● How to complete this task: Each record should reappear exactly in your answer, minus any picture.

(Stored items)
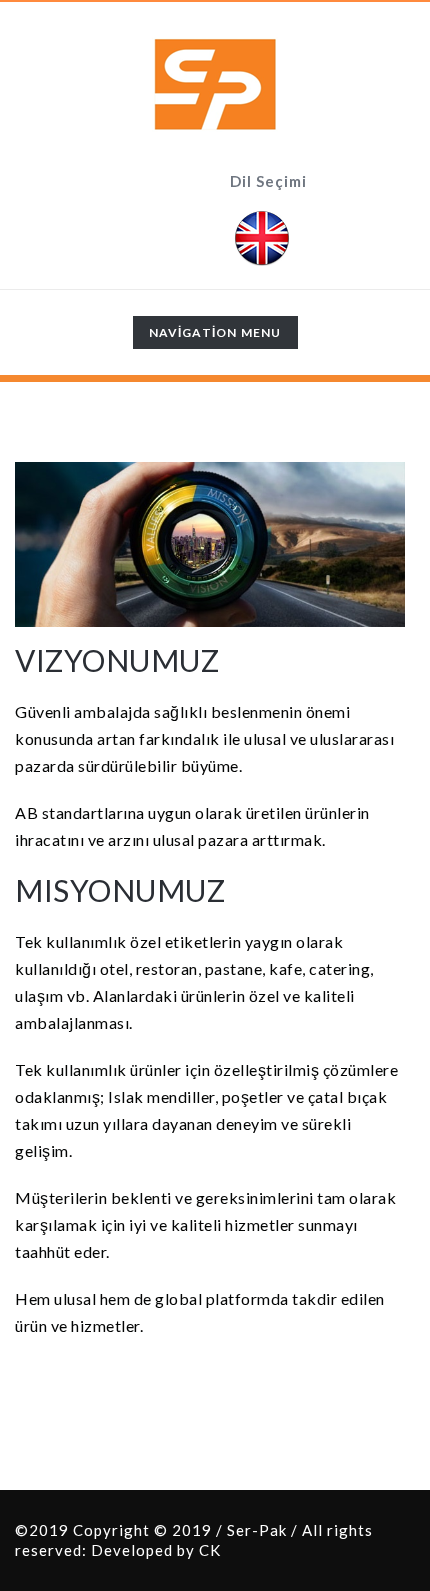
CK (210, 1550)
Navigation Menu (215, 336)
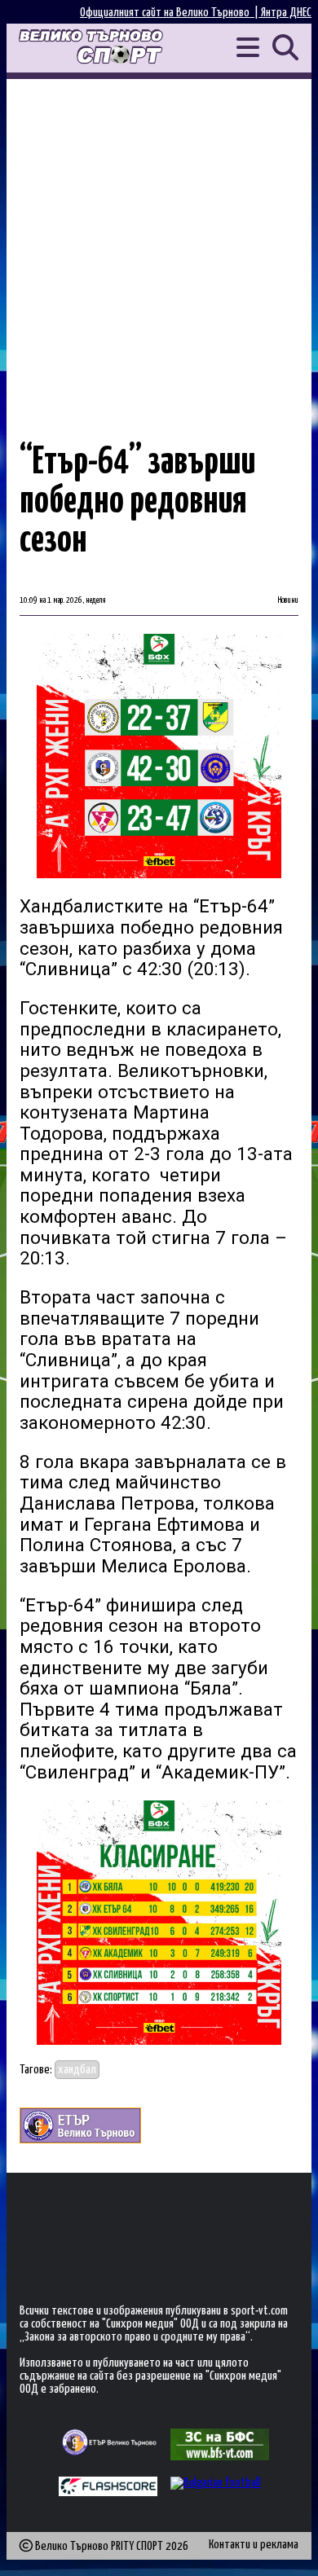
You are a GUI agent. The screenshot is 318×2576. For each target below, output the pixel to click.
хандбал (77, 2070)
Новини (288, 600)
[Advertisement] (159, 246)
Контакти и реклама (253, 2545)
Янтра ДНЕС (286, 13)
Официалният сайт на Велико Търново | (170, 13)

● Exercise result:
CK (210, 1550)
Navigation Menu (215, 336)
You are a GUI agent. The screenshot is 318×2576. For each target below, output the pixel to click.
хандбал (77, 2070)
Новини (288, 600)
[Advertisement] (159, 246)
Контакти и реклама (253, 2545)
Янтра ДНЕС (286, 13)
Официалният сайт на Велико Търново | (170, 13)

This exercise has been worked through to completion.